- Petunjuk
**1.** Terjemahkan kalimat dari teks tentang poligami ini ke dalam bahasa Inggris: "Tentu saja, hal-hal yang sudah dihalalkan oleh Allah swt. tidak boleh menjadi haram."
**2.** Ketik ulang seluruh bagian teks tentang poligami, mulai dari "Jadi, semua dikembalikan" hingga "pulang ke akhirat.".
**3.** Tuliskan lanjutan teks tentang poligami setelah kalimat terakhirnya.

- Teks Bacaan
☆ ☆ ☆ ☆ ☆ ☆ ☆

Oleh : Hj.
Tia Pistia Siti Shalihah binti Amar Sahid*
Poligami adalah
HALAL! Karena Allah swt. telah menerangkannya di dalam Surat An-Nisa (4) ayat 3.
Tentu saja, hal-hal yang sudah dihalalkan oleh Allah swt. tidak boleh menjadi
haram. Begitu juga sebaliknya, yang haram menurut Allah swt. akan tetap haram,
tidak boleh menjadi halal hanya karena kainginan manusia.
Hanya perlu kita perhatikan, ada catatan tambahan dalam ayat tersebut,
“Jika kamu takut tidak akan dapat berbuat
adil, kawini seorang saja.”
Tertangkap oleh pikiran hamba Allah yang bodoh ini bahwa untuk
berpoligami seseorang harus adil, tidak boleh ada salah satu istri yang merasa
dizalimi.
Untuk niat berpoligami harus ikhlas rido karena Allah swt., baik
dari pihak sang suami yang berpoligami, maupun pihak istri yang dipoligami.
Sehingga dengan pijakan itu, akan didapat perkawinan ISLAMI yang penuh barokah,
sakinah, mawaddah, warahmah. Akan tetapi, nyatanya di zaman sekarang ini, untuk
menjalani perkawinan sistem poligami sebagaimana kekasih kita Rasulullah saw.
menjalankannya, terasa amat sulit apalagi dengan bekal ilmu yang alakadarnya.
Jadi, semua dikembalikan lagi kepada kita, POLIGAMI OK! Tapi sanggupkah kita?
Karena segala langkah yang kita ambil pasti akan ada perhitungannya kelak ketika
kita pulang ke akhirat.
Dalam hal ini karena pihak suami sebagai pelaku, kelak yang akan
dimintai pertanggungjawabannya adalah dia. Maka sebelum melakukan poligami,
akan lebih afdol bermuhasabah dahulu, berkaca diri, “Sudah cukupkah bekalku
secara keimanan?” “Sudah cukupkah bekal istri dan anak-anakku memahami poligami?”
Banyak yang harus dipersiapkan sebelum melakukan poligami, di antara
sebagian kecilnya adalah sebagai berikut.
1.
Dari suami secara pribadi dan
keimanan. Seorang suami yang berpoligami harus mempunyai pribadi yang tegas,
berwibawa, dan penuh kasih sayang sehingga ia bisa mendidik dan menggalang
kerukunan para istri dan anak-anaknya. Keimanannya kepada Allah swt. dan hari
akhir pun harus mantap sehingga apa pun langkah yang akan diambil, semua penuh
dengan perhitungan, penuh dengan rasa takut akan azab hari akhir, serta penuh
dengan rasa mengharap rido Allah swt.

☆ ☆ ☆ ☆ ☆ ☆ ☆

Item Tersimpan
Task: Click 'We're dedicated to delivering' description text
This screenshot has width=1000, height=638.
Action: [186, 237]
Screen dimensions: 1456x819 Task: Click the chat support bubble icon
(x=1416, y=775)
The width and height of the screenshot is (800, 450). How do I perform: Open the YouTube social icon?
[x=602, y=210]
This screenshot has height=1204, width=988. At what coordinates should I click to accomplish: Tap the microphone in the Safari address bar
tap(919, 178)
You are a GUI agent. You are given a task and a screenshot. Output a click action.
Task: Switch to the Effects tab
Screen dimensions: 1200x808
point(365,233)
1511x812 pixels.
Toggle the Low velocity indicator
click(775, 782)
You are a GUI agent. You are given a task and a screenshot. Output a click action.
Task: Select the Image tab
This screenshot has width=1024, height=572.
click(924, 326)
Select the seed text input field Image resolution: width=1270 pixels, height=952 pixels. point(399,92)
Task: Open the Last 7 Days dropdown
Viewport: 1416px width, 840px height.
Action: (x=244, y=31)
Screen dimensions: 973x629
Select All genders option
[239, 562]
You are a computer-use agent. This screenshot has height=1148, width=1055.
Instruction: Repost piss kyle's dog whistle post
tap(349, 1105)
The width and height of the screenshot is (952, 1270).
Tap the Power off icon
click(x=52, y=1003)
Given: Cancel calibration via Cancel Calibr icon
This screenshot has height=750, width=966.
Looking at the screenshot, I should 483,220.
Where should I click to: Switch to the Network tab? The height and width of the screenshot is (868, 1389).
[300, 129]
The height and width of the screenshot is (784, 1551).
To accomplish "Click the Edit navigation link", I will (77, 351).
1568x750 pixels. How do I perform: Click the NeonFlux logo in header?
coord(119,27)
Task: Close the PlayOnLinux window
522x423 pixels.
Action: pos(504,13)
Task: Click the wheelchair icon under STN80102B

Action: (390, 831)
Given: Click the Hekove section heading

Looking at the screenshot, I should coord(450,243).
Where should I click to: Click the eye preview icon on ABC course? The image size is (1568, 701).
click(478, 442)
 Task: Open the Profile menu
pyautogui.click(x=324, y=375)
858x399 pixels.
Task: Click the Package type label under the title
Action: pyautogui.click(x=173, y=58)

☆ ☆ ☆ ☆ ☆ ☆ ☆

- Hasil
**1.** Of course, things that Allah swt. has made lawful may not become unlawful.

**2.**
Jadi, semua dikembalikan lagi kepada kita, POLIGAMI OK! Tapi sanggupkah kita?
Karena segala langkah yang kita ambil pasti akan ada perhitungannya kelak ketika
kita pulang ke akhirat.

**3.**
2.
Yang pasti adalah financial. Memang,
Allah swt. Maha Pemberi Rezeki, tetapi sungguh manusia mempunyai banyak
keterbatasan. Apabila Allah swt. memang memberikan untuknya rezeki yang untuk
satu istri saja mepet, ya berpuasalah untuk menahan syahwat. Sungguh, agama
Islam yang indah ini hanya untuk orang-orang yang mau berpikir.
3.
Persiapkan iman, mental, ilmu,
istri, dan anak-anak. Jangan sampai ada perceraian. Jika semua dilakukan bukan
atas dasar niat Lillahi ta’ala
bisa-bisa anak istri menjadi korban. Umumnya, yang menjadi korban adalah istri
pertama beserta anak-anaknya. Karenanya tak salah jika Allah swt. memberikan
pahala surga untuk istri pertama yang ikhlas karena Allah swt. untuk dipoligami
karena perjuangannya yang begitu hebat.
At least, kalau sudah merasa mampu untuk memenuhi persyaratan di atas: (1) iman
dan kepribadian; (2) rezeki lebih dari cukup; dan (3) anak istri saleh, why not? Let’s do it! Semoga Allah swt.
memberikan bimbingan-Nya kepada kita.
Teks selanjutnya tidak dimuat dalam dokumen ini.